Updated interactive dashboard highlights key workforce challenges facing schools with more disadvantaged pupils

Thursday 27 February 2025


Schools with the highest rates of pupils who receive free school meals (FSM) have larger teacher recruitment and retention challenges.

These schools grapple with higher teacher attrition (leaving), turnover and vacancy rates, and spend twice as much on supply teachers. At secondary level they have a shortage of specialist teachers in key subjects, including, maths, English and science.

These are just some of the insights highlighted in an expanded teacher recruitment and retention data dashboard for England created by NFER and funded by the Nuffield Foundation.

The dashboard now includes three additional years and covers the period 2015/16 to 2023/24. Users can access data on a number of key workforce indicators, such as teacher leaving rates, shortages, specialist teachers in key subjects, and initial teaching training (ITT) - to help better understand staffing challenges in English primary and secondary schools. All of the data is broken down geographically.

The tool also now includes the parliamentary constituencies for the 2024 general election. For example, it shows the three English constituencies with the highest rate of teacher turnover in secondary schools in 2023/24 were: West Bromwich, Hampstead and Highgate, and Beckenham and Penge.

The dashboard features data about Teaching School Hub areas for the first time, using the areas that came into effect in September 2024. Teaching School Hubs are school-led centres of excellence focused on professional development for teachers in a specific geographic area.

The tool aims to increase understanding of the nature of the teacher supply challenge, inform stakeholders by highlighting specific challenges, and support policymakers and decision-makers to take action to address teacher shortages in the areas where they are most prevalent.

Also broken down by local authority, the data compares regional data with national averages.

To highlight some of the key insights available through the dashboard, NFER senior economist Michael Scott has written a blog focusing on the disadvantage gap and how this relates to workforce issues.

Other insights gained from the dashboard include:

  • While Covid-19 presented schools with many challenges, some key teacher recruitment and retention outcomes improved during the pandemic. For example, spending on supply staff reached a low point, since at least 2015/16. This has now been reversed, with supply staff spending rapidly accelerating after 2020/21.

> **LISTED ENTRIES**
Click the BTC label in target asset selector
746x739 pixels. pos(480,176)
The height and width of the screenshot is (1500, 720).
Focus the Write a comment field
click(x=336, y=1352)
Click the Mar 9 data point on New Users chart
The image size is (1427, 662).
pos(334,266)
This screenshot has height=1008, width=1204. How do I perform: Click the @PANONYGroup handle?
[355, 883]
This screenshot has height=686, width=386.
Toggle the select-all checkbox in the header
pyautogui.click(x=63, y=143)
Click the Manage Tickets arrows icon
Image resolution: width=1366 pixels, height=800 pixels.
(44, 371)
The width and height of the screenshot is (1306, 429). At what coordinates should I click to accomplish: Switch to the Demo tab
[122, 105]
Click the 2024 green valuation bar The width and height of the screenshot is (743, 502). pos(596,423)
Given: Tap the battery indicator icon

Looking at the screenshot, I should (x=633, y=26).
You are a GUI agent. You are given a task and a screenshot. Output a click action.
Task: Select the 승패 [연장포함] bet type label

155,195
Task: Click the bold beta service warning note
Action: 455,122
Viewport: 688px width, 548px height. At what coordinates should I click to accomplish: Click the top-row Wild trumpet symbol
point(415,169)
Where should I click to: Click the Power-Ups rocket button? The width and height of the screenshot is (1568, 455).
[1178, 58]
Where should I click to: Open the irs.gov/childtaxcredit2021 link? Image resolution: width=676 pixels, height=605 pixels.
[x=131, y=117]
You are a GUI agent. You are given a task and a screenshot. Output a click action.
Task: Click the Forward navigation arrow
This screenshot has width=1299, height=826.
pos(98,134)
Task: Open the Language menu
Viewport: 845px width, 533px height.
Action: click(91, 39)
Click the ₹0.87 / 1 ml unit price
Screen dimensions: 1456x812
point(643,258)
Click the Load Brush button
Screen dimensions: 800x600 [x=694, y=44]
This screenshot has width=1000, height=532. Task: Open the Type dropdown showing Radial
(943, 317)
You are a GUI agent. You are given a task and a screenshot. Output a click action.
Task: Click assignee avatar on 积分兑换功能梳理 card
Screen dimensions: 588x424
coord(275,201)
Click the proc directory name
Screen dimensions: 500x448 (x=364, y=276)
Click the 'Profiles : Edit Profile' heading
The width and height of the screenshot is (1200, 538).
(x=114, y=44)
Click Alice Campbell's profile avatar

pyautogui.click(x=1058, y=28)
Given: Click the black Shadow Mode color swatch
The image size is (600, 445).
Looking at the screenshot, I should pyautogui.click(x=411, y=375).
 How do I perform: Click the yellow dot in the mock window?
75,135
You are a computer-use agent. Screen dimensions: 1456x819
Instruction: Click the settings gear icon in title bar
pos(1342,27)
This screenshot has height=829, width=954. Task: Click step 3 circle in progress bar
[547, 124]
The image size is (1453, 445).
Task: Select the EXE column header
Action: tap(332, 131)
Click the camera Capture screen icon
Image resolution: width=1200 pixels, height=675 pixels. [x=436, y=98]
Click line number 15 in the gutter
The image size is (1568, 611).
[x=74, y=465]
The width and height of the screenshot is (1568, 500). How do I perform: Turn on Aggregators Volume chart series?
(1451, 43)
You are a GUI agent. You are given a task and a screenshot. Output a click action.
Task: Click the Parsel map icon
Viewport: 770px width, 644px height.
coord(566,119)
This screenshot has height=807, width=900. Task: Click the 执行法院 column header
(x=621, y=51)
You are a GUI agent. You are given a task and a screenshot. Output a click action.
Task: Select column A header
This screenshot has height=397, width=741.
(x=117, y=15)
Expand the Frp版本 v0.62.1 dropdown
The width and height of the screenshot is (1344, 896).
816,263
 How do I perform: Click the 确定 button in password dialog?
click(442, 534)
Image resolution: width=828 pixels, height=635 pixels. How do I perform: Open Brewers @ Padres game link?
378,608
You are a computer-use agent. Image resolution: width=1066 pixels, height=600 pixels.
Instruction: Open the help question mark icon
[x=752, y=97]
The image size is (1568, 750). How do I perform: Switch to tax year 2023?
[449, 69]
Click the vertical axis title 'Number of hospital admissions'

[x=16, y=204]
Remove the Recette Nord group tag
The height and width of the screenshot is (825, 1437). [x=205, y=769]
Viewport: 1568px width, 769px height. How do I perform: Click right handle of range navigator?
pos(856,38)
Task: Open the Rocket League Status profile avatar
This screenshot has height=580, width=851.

> **WORK ORDER**
Decide whether each statement agrees with the dashboard article, answering yes or no and quoting the words of the article that decide it. (a) The dashboard covers the period from 2015/16 to 2023/24. (b) Schools with the highest rates of pupils receiving free school meals spend three times as much on supply teachers. (c) The Teaching School Hub data uses areas that came into effect in September 2024. The rows are separate material, unconnected to the dashboard article.

> **ANSWER TO THE PROBLEM**
(a) Yes: "covers the period 2015/16 to 2023/24."
(b) No: "spend twice as much on supply teachers."
(c) Yes: "using the areas that came into effect in September 2024."